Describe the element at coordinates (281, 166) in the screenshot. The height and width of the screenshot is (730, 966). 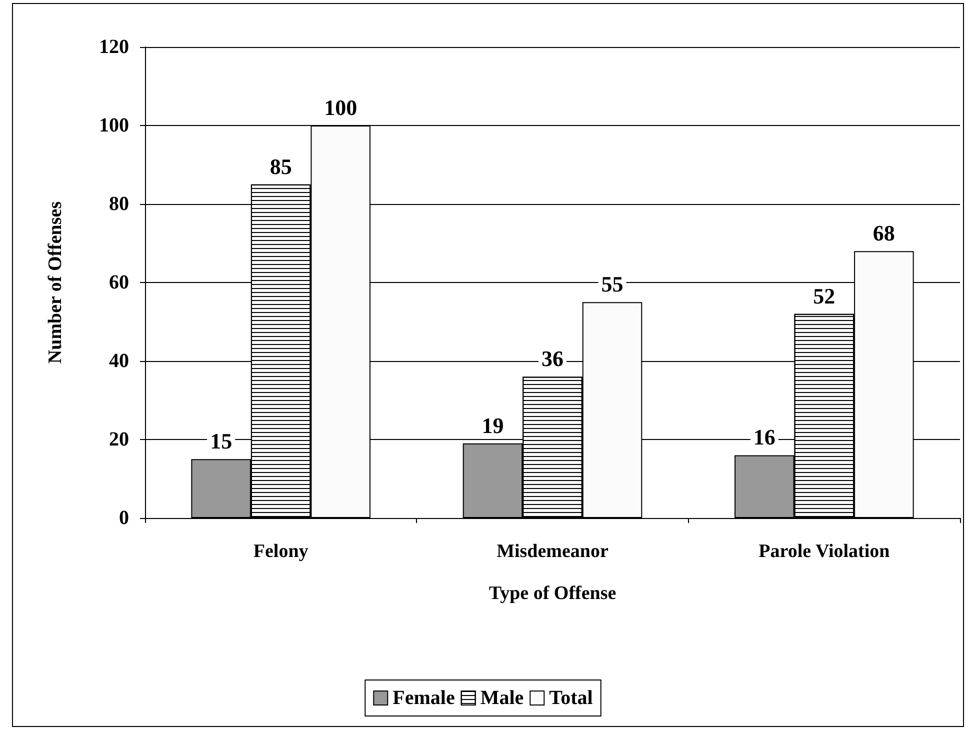
I see `data-label: 85` at that location.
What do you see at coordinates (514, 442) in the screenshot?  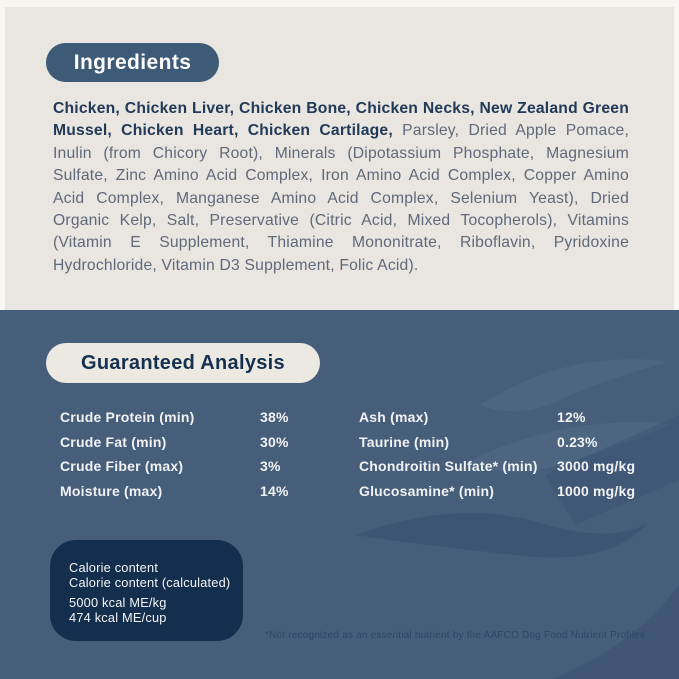 I see `table-row: Taurine (min) 0.23%` at bounding box center [514, 442].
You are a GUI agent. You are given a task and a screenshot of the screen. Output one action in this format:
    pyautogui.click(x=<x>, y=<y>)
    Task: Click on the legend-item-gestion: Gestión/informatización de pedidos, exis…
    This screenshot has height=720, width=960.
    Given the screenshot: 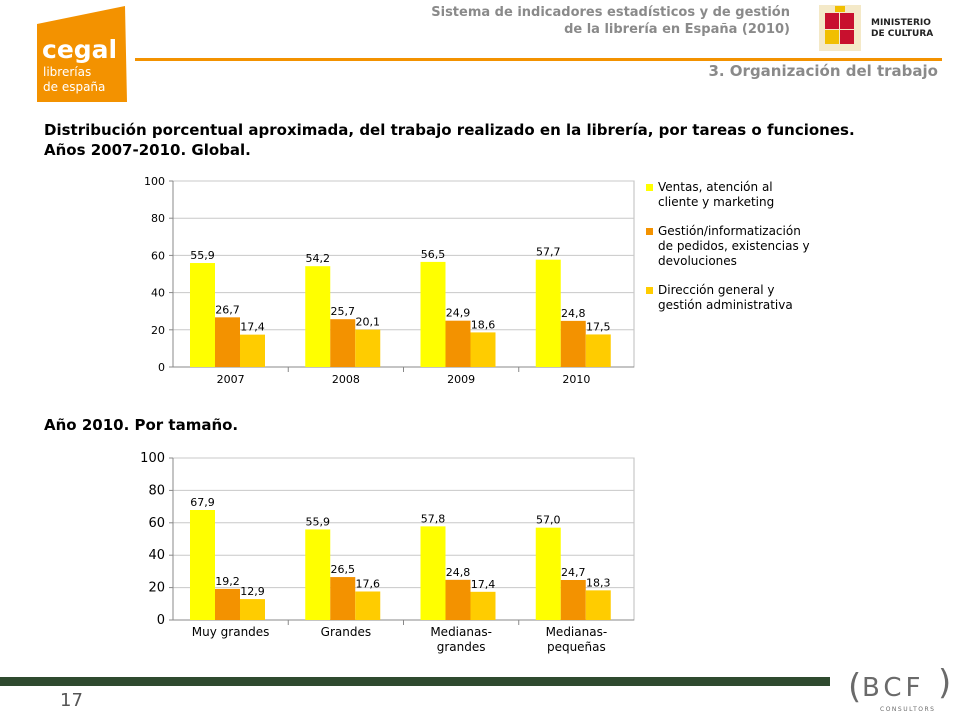 What is the action you would take?
    pyautogui.click(x=746, y=246)
    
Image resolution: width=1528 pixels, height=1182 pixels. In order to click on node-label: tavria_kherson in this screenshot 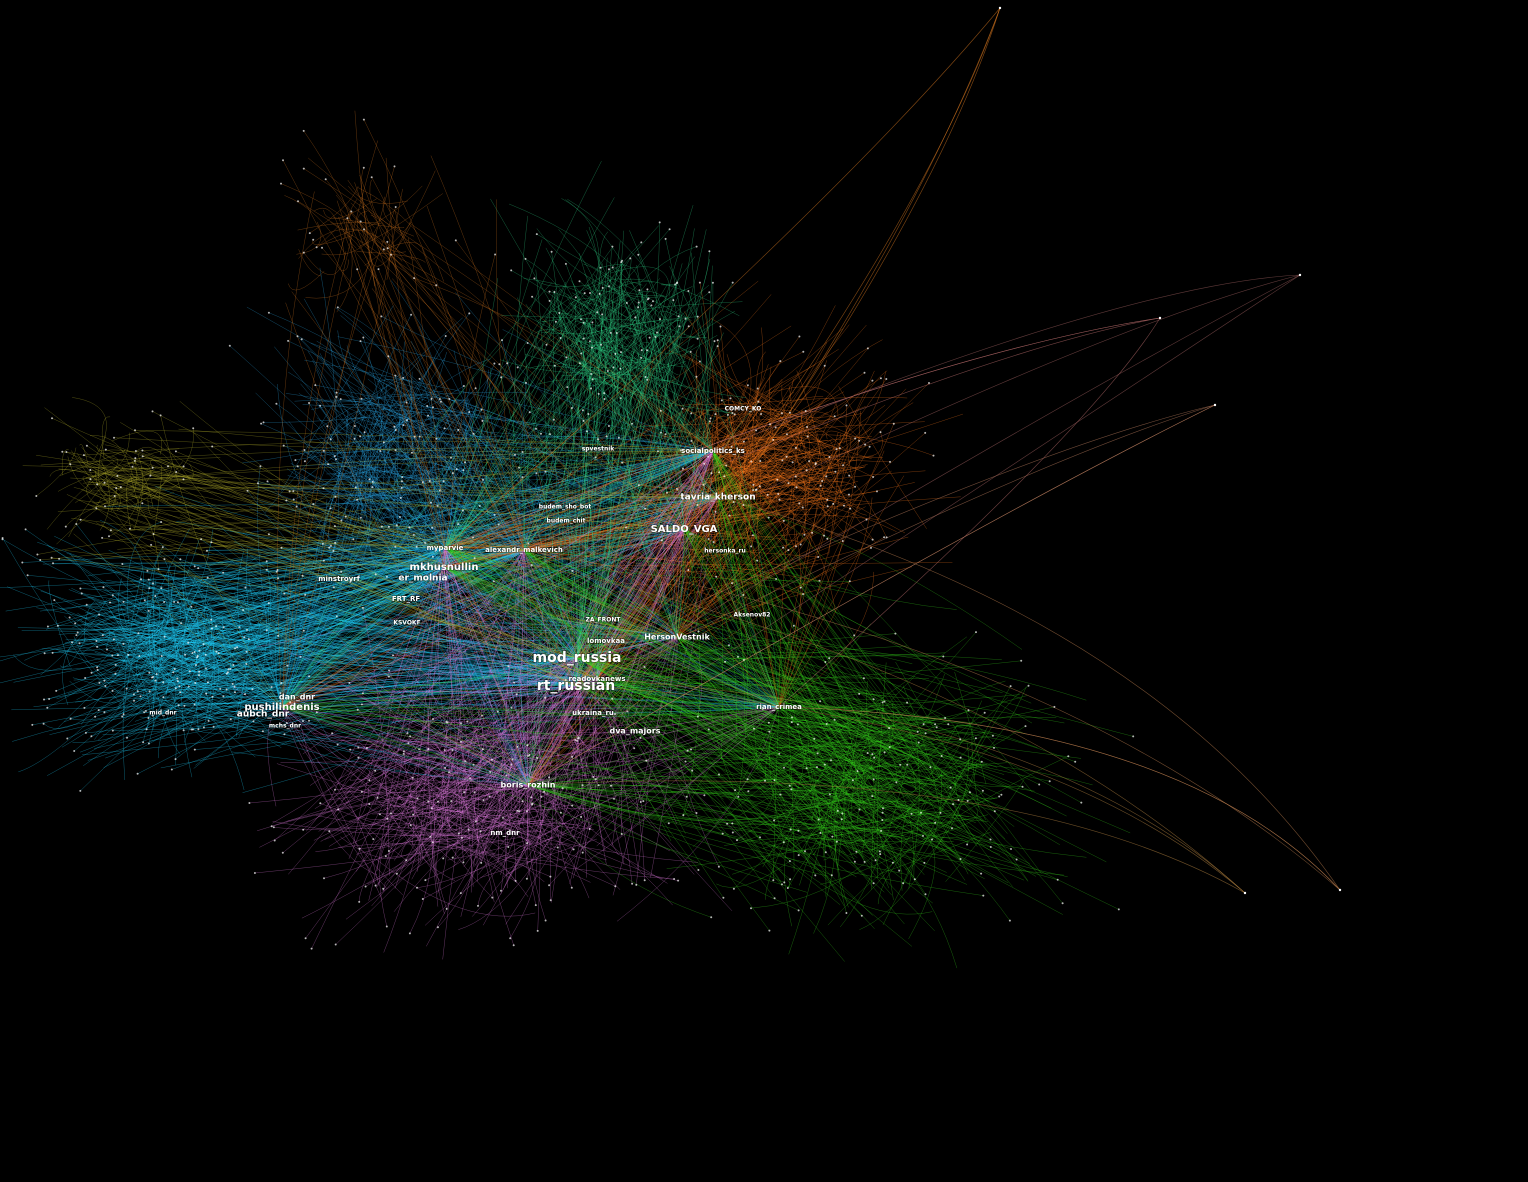, I will do `click(718, 498)`.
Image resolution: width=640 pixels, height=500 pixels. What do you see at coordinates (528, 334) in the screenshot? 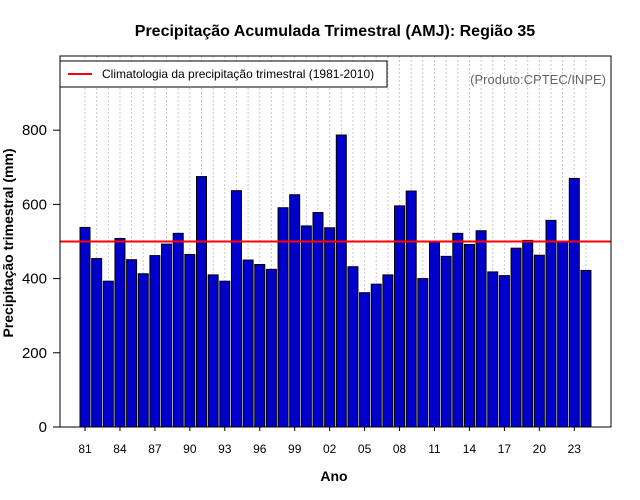
I see `bar-2019` at bounding box center [528, 334].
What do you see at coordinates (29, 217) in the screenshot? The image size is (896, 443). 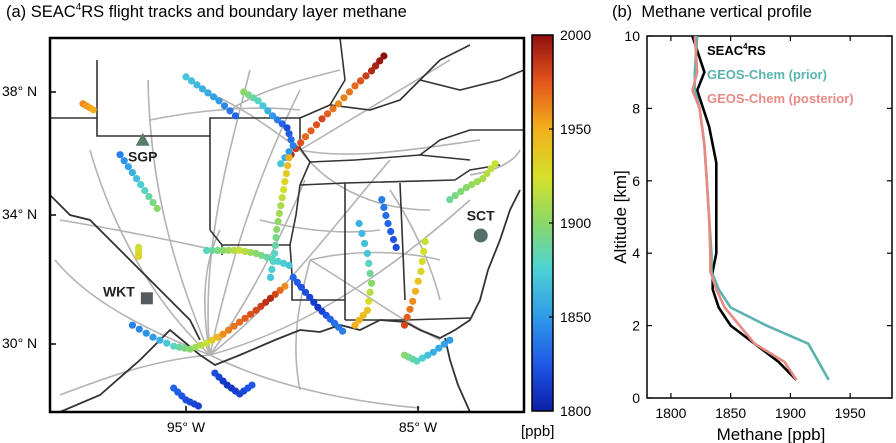 I see `lat-axis: 38° N 34° N 30° N` at bounding box center [29, 217].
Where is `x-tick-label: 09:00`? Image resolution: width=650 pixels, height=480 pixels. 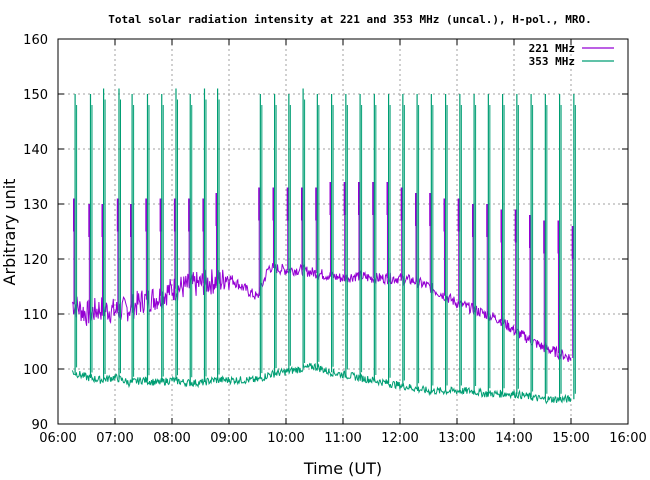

┄┄┄┄┄┄┄┄┄┄┄┄┄┄┄┄┄┄┄┄

Problem to work on:
Rewrite the lines from the very first one above through the line that has "at that location.", changing "Describe" to "Identify" and leaving everything else the same. Don't include the pictures.

Output:
Identify the element at coordinates (281, 166) in the screenshot. The height and width of the screenshot is (730, 966). 
I see `data-label: 85` at that location.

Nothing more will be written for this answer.